Unlike the religious beliefs of Ben Franklin, Thomas Jefferson, and John Adams, Washington wrote extremely little about his religious beliefs. Those who think he should be considered a Christian, often focus on two major pieces of evidence. One, he believed God miraculously helped the Americans during their war for independence. Two, he often prayed, and particularly he often prayed for God’s help in worldly events. When it is assumed deists had a distant and withdrawn God who never intervened in the world, then these two points are good evidence that Washington was not a deist, or not exclusively a deist. However, when one gets a better historical understanding of deism, these two points tell us nothing at all about whether Washington was a Christian or a deist.

Providence and the deists of the French Revolution

As shown by Washington’s statement that the Boston storm was an act of God, he believed God intervened to help the Americans win the Revolutionary War. Because many scholars define a deist as a person who believed in a distant, inactive deity, the scholars then assert that Washington could not have been a deist. For example, Vincent Phillip Munoz declared that “Washington’s belief in divine providence means, by definition, that he could not be labeled a deist.”2 A number of scholars go even further and claim that when Washington was mentioning the interposition of Providence, he must have been referring to the Christian God because only the Christian God helps people in a providential way. So Kristo Miettinen declared, "’Providence’ is not some squishy generic God-term. . . . Deists, to the extent that they invoked God as Providence, were making an explicitly Christian theological claim.”3

While the English deists believed in an active God who cared about people, they did not mention God helping countries fighting for their liberty. This, however, was most likely due to historical circumstances: the English deists were writing at a time when England was generally secure from foreign invasion, and none of them were worried about their freedom. Thus we should not make any claims about the deist God being unconcerned with helping countries based on the English deists. We should instead look at the large number of French deists who were fighting both internal oppressors and foreign invaders during the French Revolution. These French deists continually claimed God miraculously helped their revolution survive, and unlike the American deists, almost all of these French deists despised Christianity, equating it with pure superstition. Thus anything the French deists claimed about God, they were referring purely to the deist God.

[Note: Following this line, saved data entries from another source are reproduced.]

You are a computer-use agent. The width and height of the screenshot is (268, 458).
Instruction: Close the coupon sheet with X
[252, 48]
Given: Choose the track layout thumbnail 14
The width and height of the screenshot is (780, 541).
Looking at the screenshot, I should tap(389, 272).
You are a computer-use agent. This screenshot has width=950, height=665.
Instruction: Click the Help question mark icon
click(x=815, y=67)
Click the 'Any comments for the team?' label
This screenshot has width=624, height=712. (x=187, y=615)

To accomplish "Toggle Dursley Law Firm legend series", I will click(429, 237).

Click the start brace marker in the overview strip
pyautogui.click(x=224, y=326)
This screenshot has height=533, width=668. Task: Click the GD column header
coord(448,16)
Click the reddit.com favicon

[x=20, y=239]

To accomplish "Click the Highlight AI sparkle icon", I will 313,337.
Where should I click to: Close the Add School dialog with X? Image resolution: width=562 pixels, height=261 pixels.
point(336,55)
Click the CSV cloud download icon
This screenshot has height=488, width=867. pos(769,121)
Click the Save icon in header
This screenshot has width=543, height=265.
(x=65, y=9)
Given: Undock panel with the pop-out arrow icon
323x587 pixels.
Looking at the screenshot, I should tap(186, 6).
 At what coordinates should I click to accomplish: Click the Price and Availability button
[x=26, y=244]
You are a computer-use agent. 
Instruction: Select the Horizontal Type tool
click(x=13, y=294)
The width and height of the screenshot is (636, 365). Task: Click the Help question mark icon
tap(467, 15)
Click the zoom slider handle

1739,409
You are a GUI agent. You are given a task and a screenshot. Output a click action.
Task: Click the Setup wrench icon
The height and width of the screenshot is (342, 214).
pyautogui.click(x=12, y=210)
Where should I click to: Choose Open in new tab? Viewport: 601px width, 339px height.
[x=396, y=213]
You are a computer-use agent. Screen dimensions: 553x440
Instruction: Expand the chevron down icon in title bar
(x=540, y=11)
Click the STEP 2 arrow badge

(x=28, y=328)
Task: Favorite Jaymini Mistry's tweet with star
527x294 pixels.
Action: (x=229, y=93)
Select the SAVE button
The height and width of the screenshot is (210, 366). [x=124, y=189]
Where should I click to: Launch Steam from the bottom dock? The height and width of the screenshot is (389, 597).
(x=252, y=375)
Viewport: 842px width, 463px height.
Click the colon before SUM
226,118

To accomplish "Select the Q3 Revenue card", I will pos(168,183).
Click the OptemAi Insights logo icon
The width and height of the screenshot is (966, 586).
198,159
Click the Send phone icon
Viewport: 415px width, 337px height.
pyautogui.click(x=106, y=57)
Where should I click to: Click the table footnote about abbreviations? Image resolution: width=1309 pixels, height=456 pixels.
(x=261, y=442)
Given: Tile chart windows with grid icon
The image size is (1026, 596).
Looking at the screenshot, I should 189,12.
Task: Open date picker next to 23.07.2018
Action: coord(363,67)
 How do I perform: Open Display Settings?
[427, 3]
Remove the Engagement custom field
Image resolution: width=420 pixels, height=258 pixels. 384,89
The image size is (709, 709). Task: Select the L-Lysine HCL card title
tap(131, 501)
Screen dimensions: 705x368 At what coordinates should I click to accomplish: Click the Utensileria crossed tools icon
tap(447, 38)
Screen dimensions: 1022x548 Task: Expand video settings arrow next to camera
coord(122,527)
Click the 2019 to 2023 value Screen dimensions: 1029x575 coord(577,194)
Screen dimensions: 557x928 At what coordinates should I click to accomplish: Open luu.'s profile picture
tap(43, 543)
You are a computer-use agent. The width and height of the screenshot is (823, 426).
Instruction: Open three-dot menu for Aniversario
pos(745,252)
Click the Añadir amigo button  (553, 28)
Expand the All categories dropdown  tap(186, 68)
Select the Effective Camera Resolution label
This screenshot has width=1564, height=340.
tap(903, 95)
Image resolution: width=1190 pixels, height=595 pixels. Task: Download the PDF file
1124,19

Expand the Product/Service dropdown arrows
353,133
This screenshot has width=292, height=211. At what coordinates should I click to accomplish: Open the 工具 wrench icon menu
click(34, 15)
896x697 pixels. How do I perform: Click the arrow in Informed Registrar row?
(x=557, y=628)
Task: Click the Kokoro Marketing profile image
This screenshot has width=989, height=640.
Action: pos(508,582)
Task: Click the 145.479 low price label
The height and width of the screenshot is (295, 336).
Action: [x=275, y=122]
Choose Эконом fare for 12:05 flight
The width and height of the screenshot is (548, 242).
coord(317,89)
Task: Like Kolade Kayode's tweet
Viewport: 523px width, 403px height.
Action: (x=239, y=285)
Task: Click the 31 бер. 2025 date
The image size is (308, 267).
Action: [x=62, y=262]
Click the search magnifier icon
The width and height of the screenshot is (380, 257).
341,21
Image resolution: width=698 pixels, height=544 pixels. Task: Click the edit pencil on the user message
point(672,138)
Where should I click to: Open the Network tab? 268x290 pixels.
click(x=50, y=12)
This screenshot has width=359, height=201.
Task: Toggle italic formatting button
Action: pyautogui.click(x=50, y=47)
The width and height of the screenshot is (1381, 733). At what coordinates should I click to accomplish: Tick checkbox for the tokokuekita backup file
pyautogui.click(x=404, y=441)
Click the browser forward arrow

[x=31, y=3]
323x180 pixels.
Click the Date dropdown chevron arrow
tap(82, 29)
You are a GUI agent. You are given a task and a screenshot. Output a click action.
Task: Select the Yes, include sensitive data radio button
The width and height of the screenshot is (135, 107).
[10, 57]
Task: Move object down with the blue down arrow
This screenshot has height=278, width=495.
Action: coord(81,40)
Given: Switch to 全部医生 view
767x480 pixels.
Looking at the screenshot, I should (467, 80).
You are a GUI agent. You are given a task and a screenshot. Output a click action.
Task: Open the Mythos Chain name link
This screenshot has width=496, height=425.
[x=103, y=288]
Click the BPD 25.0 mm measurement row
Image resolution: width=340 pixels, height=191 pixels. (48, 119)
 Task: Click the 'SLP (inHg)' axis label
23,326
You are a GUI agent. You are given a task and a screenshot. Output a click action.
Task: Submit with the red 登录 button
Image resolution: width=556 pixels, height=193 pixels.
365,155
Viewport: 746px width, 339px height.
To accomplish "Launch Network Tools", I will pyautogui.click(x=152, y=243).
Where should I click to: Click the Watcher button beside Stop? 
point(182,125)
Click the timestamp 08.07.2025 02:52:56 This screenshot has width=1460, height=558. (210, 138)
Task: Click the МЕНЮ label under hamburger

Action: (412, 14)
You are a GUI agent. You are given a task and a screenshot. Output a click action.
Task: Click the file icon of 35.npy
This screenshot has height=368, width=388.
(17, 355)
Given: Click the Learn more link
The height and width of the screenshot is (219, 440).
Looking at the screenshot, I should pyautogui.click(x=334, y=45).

I have been arguing throughout this book that the deist God was more completely good and fair than the Christian deity. It is not clear that there is any necessary link between a good deity and one who helps nations become free. Nevertheless, if a good deity is one that helps downtrodden countries fight for their liberty, the deists believed in that kind of deity also.

In 1789, the French Revolution began when the Bastille prison was stormed and its prisoners were released. As the Revolution progressed, one of the most important questions was whether the king, Louis XVI, should be deposed, or whether the country should try to forge a constitutional monarchy like England. This question was especially troubling as the other European monarchs, led by the Holy Roman Emperor Leopold II, threatened to invade France if they mistreated the king or the royal family. The other monarchs saw the mistreatment of the French king as a matter of concern to all the monarchs. The French soon imprisoned the king and his queen, Marie Antoinette. This caused the monarchs of Europe to unite, and the French were soon at war with Prussia, Spain, Naples, Netherlands, Portugal, Britain, and the Holy Roman Empire. The situation for the French Revolution was dire at first as many people inside France, especially the Catholics, were against the Revolution, and the French army was so disheartened that in one of the early battles, the French soldiers all fled.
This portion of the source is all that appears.